Madej: “All our companies have the potential to solve problems globally but their initial markets will be in the US, because it’s so much easier to start and scale from here.”

Eleven of the 15 they’ve invested in so far have been in the ‘YC universe’, showing that, although they don’t get special access, Madej and Bannon are sufficiently close enough to that ecosystem to be able to meet companies they might typically invest in.

Will they be copied in their approach? Do competitors loom on the horizon? They admit to feeling a little lonely out there but that the Obvious Corp founded by Evan Williams is closest to their thinking right now.

“We want there to be an ecosystem of other funds like us. We’ll need others to fill out rounds, of course” says Madej.

“We think this is an urgent problem.
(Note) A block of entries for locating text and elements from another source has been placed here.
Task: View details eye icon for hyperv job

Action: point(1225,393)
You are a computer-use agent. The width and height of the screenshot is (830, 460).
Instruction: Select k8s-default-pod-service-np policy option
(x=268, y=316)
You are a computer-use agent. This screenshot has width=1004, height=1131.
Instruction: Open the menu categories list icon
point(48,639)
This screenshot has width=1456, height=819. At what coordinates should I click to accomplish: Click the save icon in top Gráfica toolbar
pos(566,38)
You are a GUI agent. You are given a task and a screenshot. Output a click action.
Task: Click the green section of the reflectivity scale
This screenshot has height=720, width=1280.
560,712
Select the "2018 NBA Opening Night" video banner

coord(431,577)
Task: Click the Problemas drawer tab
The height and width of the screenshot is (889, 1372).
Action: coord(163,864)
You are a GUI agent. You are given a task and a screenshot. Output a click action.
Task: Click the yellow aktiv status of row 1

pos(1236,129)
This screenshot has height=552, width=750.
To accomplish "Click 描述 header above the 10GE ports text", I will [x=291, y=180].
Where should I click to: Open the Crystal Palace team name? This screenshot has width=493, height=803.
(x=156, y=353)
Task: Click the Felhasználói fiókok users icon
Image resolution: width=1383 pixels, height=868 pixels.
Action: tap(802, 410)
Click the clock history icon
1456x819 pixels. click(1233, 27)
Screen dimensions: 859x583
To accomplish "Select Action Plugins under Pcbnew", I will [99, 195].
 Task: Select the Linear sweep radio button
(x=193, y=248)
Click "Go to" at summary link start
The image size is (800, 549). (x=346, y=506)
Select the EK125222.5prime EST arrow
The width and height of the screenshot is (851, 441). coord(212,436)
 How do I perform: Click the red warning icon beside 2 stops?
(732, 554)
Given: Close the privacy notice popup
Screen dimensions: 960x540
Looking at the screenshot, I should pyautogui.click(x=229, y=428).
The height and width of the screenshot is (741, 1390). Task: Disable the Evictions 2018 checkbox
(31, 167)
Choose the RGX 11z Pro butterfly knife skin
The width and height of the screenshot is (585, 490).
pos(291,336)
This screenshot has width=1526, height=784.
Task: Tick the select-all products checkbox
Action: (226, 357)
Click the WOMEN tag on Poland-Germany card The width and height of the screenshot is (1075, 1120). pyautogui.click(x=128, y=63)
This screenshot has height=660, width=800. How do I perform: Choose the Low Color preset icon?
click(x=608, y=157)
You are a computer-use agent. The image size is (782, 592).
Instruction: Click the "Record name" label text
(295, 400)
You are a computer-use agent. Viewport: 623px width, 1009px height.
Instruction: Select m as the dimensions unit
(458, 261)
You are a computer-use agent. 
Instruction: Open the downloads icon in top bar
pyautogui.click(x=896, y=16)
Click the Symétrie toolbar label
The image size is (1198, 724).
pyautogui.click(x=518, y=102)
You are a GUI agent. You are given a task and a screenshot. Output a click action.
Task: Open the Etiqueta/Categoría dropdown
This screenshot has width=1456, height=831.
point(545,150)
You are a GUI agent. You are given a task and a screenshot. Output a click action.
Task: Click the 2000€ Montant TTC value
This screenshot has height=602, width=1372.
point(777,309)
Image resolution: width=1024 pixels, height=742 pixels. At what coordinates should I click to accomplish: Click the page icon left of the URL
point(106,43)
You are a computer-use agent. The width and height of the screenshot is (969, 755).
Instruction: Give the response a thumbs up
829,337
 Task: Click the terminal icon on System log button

A lot of non-profits are badly positioned to solve big scalable, global problems, while tech companies are. But there needs to be a lot more people in this space,” says Bannon.

Next year the pair plan to double the portfolio size and also work on their related meetup Impact.Tech, which has mushroomed into a 500 person event in San Francisco, with the potential for multiple locations.

This runs monthly events with the goal of exploring all the areas of business activity in which tech entrepreneurship can solve big social and environmental problems.

“We eventually want to get to the Al Gores, and maybe even the Obamas, of this world and get them on board” says Bannon.

And with this kind of thinking, they probably will.

THE FIFTY YEARS PORTFOLIO SO FAR

Astranis: Small, low-cost telecommunications satellites. Their mission is to help bring the 4 billion people online who are without internet.

Cofactor Genomics: Next generation of disease diagnostics using RNA.

Geltor: They use biology to produce food ingredients in a safe, sustainable way, starting with gelatin.

Lygos: Genetically modify yeast to produce sustainable chemicals without petroleum.

Maderight: Making it easy and affordable for fashion brands to manufacture ethically.

Medella Health: Building a contact lens that continuously and non-invasively measures glucose through the interstitial fluid in the eye.

Memphis Meats: Growing real meat, without the animals. Mission is to bring to the world a tastier, healthier, more sustainable, and more humane meat.

Nurx: On-demand birth control delivered to your door.

Oolu: Affordable solar energy for off-grid populations.

OpenTrons: Open, affordable lab robots to accelerate research.

ExVivo: Noninvasive skin patch for allergy testing. Mission is to make it easy and affordable for anyone to get tested for allergies.